Voles memorize the tunnel routes and become so accustomed to their routes that should a rock suddenly be placed in the middle of one, the vole would most likely run right into it with its head, Van Tets said. The tunnels will typically stretch for hundreds of meters under the snow.
They keep under the snow to keep warm in winter, and to hide from predators.
“They stand out like a little brown snack on legs against a white background,” Van Tets said. “So they hunker down.”
Even so, predators hunt the tunnels and break into the nests in winter to eat voles.
Mice do exist in Alaska but are rare outside of cities and towns. If you think you’ve seen a mouse outside of human settlements, odds are it’s probably either a vole or a shrew, Van Tets said.
There are two main groups of voles – red-backed voles and meadow voles. Red-backed voles typically live in the forest in small groups while meadow voles form large colonies and tend to live in open meadows or in tundra.
Red-backed voles, the species that Van Tets is studying, nest in groups at the base of trees or in dead fallen trees, above the ground but under the snow. They live in groups of half a dozen to a dozen, with mostly females and a few males. Living collectively helps them conserve body heat in the winter.
The younger males, which tend to be cast out on their own, are often the first ones to freeze to death in winter.
“It’s sad, being a vole sometimes,” Van Tets said. “Yes, a lot of them die in the winter.”
Voles also don’t live very long; they rarely live to be older than a year.
A vole’s diet changes with the seasons.
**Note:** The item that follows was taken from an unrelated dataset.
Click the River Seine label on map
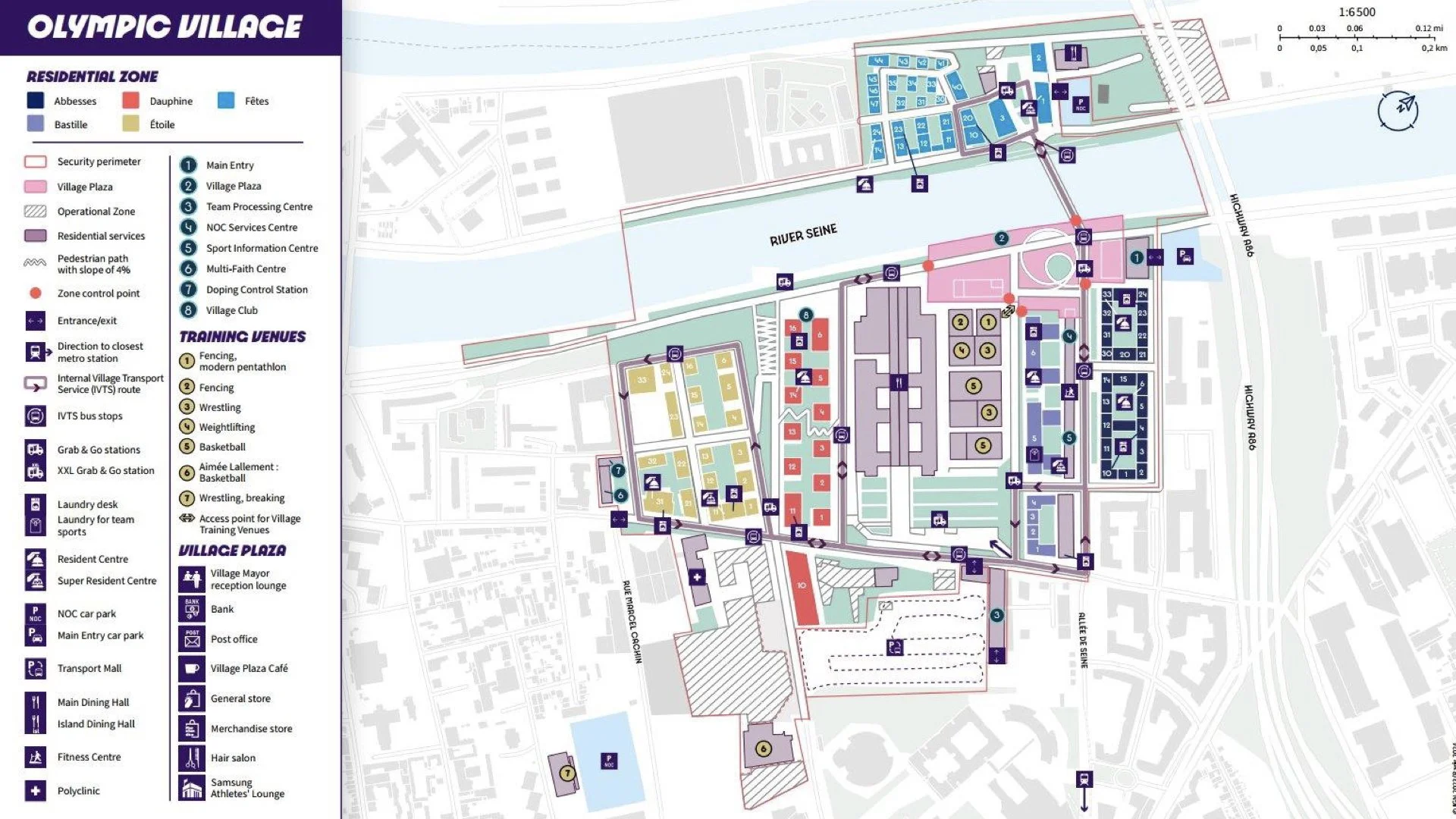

In spring and summer, they eat a lot of grasses and young leaf shoots. Later in fall and winter, they shift over to roots, fungi and seeds but will also eat carrion when they find it or even other voles.
“If they find a dead vole in winter, they don’t waste it,” Van Tets said.
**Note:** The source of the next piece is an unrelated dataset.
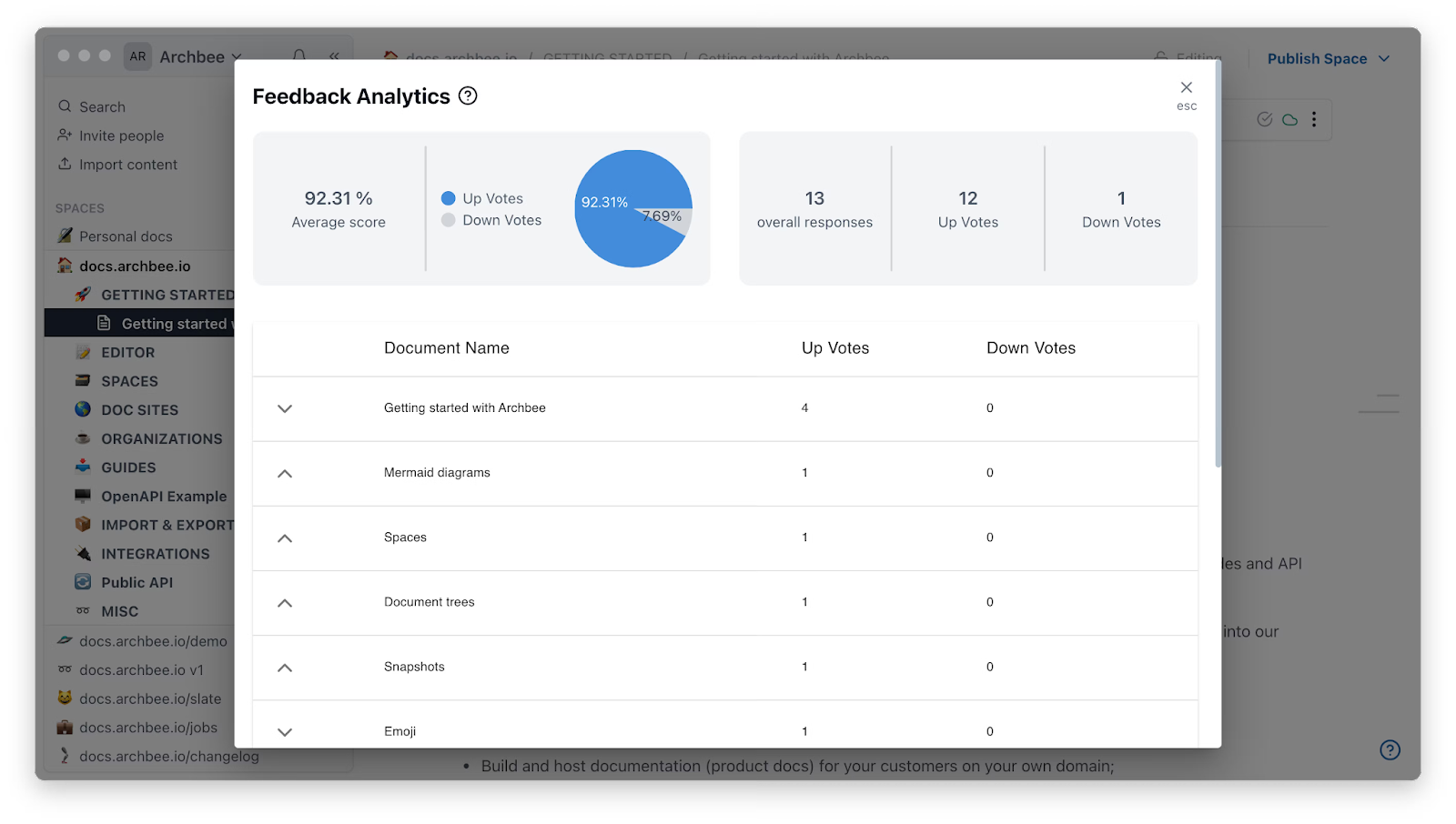The height and width of the screenshot is (824, 1456).
Task: Collapse the sidebar using the double-chevron toggle
Action: pyautogui.click(x=334, y=55)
In the winter, they will happily nibble on fallen antlers.
Like lemmings, voles go through periodic booms, though not as dramatic as the vast population fluctuations that lemmings go through. In boom times, their population might be 50 to 100 times higher than usual. Those boom times, which usually occur every four or five years, also result in increased breeding for weasels and other animals that rely heavily on voles for food.
Even secondary prey species benefit from vole and lemming booms because generally, they and their young are safer from predators during those boom times. Eiders, for example, increase their breeding activity when lemming numbers are at a peak.
Van Tets’ current research on voles is focused on how the animals maintain the energy to survive and breed, particularly during Alaska’s harsh winters. With captive northern red-backed voles at the Alaska Zoo, Van Tets and his students are monitoring the vole’s energy use and correlating it with snow depth and temperature. The research is funded by a National Science Foundation grant.
Breeding typically starts during late winter and continues through August. Gestation is about 21 days and litters are typically number from six to eight. Females can have up to six different litters in a year.
Accordingly, the population can expand rapidly.
As part of his research, Van Tets is studying why some red-backed voles can continue to reproduce throughout the winter. While most male voles’ testes reduce dramatically in size in winter and become sexually inactive, one in five voles is able to maintain large testes size, if the conditions are just right. If it is not too cold, snow cover is sufficient and food is available, those males can continue to breed, which can boost the overall population.
Van Tets said it is possible that climate change could result in higher vole populations if the conditions are such to induce more winter breeding.
“If climate change doesn’t affect them, that’s good news,” he said. “But if it does affect them, it will also affect snowy owls, jaegers, and any animals that preys on voles and lemmings. Any change in their populations will affect everyone else.”
Eizabeth Manning has worked as a journalist and outdoor writer. She is an educator with the Division of Wildlife Conservation, based in Anchorage.